***** Provided data *****

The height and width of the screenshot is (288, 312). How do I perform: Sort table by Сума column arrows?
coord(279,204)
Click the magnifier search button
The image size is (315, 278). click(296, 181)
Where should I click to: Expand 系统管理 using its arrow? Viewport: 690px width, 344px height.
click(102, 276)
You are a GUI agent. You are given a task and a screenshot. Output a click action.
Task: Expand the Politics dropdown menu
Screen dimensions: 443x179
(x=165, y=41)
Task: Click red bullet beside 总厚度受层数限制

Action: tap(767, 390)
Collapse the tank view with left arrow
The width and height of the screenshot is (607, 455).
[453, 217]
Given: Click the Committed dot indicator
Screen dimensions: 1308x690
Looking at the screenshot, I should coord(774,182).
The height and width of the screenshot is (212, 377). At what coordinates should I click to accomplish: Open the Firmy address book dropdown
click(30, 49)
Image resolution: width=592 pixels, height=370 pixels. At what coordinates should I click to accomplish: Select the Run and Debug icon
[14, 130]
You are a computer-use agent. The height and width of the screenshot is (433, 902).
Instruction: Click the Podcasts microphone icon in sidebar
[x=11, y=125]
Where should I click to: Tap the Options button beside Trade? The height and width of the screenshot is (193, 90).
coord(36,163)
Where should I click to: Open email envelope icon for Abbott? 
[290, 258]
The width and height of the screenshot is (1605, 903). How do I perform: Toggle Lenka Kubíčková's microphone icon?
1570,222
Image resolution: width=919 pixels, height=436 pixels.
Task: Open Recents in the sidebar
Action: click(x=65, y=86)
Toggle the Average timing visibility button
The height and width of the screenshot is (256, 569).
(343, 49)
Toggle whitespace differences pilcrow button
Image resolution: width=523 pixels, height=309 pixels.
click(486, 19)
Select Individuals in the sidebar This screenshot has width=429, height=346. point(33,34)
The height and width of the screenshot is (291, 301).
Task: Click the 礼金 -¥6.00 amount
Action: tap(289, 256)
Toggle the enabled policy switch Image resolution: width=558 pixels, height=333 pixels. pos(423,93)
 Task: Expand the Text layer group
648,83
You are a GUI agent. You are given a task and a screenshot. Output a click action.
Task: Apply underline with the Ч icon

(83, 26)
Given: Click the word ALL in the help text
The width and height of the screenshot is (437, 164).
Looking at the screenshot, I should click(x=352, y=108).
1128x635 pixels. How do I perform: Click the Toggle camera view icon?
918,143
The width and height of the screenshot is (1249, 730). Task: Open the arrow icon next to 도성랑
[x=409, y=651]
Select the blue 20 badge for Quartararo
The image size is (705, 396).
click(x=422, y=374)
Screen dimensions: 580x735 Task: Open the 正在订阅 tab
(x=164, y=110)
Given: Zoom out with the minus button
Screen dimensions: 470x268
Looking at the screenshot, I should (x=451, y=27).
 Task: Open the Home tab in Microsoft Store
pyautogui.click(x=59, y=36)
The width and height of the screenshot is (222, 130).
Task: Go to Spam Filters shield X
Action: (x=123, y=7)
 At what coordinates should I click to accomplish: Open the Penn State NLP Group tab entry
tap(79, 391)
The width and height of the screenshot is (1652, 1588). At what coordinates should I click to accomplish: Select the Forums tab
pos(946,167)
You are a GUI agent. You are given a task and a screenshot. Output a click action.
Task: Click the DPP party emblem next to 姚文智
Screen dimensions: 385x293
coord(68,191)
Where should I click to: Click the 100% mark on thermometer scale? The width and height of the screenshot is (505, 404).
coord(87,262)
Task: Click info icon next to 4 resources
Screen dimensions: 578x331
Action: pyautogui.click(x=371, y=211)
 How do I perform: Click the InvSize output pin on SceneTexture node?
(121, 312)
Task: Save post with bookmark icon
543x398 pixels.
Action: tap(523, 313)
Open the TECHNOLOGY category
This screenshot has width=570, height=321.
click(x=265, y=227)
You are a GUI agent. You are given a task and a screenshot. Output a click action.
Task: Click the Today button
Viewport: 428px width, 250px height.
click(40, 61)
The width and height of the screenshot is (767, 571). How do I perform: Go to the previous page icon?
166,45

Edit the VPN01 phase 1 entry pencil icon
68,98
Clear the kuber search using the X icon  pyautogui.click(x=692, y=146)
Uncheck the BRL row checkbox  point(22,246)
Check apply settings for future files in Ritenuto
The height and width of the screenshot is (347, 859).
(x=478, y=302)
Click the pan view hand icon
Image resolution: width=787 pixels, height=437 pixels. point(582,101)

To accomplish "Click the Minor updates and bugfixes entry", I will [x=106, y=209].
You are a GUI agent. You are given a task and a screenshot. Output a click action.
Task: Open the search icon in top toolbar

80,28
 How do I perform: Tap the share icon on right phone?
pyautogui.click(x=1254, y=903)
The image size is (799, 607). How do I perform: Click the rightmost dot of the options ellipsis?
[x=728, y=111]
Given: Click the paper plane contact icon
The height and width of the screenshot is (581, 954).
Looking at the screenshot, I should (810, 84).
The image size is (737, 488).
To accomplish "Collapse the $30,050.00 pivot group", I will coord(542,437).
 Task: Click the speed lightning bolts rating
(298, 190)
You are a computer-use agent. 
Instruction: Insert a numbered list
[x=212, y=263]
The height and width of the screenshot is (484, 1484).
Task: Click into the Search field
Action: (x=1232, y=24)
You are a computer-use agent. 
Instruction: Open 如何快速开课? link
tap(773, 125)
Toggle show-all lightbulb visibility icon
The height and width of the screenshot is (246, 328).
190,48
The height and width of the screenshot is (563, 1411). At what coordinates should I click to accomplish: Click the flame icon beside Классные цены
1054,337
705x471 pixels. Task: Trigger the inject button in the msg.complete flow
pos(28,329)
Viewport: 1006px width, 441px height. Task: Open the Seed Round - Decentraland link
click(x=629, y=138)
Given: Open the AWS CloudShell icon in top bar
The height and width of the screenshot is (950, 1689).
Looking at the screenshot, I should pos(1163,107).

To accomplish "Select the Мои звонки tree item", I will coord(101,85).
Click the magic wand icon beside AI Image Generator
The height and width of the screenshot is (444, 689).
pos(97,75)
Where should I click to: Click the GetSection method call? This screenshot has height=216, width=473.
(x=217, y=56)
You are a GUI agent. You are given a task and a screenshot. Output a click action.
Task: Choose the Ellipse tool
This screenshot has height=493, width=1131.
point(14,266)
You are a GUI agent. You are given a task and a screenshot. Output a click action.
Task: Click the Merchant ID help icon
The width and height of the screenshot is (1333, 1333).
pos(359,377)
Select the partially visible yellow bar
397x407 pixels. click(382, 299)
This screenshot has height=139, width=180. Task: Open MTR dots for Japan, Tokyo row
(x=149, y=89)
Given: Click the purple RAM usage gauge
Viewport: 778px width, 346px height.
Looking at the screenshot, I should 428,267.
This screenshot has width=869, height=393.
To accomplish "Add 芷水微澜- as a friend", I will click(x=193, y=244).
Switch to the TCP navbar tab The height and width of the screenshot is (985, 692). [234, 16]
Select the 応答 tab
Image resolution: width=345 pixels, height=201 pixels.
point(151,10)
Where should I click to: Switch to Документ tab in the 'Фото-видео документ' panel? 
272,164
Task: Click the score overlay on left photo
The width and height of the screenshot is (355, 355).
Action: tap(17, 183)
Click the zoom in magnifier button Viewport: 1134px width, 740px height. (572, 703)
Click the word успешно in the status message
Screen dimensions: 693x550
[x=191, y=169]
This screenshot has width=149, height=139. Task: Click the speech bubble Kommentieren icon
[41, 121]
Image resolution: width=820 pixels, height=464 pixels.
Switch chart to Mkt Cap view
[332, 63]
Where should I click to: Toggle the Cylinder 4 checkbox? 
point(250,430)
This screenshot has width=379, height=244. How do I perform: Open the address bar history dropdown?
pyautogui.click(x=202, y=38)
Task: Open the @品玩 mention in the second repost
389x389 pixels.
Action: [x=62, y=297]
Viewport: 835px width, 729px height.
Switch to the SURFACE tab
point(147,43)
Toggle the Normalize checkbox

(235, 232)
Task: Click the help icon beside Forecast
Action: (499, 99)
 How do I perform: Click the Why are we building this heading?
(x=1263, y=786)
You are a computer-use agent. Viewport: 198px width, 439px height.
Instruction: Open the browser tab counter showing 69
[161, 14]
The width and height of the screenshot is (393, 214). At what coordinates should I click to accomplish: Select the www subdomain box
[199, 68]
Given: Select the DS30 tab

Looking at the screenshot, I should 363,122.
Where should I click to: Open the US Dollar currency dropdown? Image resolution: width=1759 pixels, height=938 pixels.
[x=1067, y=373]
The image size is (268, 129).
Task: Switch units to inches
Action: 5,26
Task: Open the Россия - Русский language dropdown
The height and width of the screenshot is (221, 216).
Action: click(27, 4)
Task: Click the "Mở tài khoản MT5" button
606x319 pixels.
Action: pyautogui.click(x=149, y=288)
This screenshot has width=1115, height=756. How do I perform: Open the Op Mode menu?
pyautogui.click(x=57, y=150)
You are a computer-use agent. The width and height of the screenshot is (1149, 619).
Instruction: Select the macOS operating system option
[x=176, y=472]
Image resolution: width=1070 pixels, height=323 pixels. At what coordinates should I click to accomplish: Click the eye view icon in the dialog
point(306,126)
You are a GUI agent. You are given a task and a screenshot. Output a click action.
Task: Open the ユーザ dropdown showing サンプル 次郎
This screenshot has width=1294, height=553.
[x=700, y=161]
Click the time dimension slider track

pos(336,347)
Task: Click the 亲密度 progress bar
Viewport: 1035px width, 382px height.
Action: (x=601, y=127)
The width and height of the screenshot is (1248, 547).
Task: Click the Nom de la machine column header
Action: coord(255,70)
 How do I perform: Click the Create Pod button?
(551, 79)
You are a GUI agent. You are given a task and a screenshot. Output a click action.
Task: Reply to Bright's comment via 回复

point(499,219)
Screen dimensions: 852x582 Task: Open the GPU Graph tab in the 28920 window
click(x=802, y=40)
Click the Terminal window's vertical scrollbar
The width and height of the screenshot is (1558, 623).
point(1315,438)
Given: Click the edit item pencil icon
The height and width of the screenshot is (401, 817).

*****

> Goal: Show each line of the records above that contains the string "menu".

> Solved exercise:
Task: Expand the Politics dropdown menu
This screenshot has width=1115, height=756. How do I perform: Open the Op Mode menu?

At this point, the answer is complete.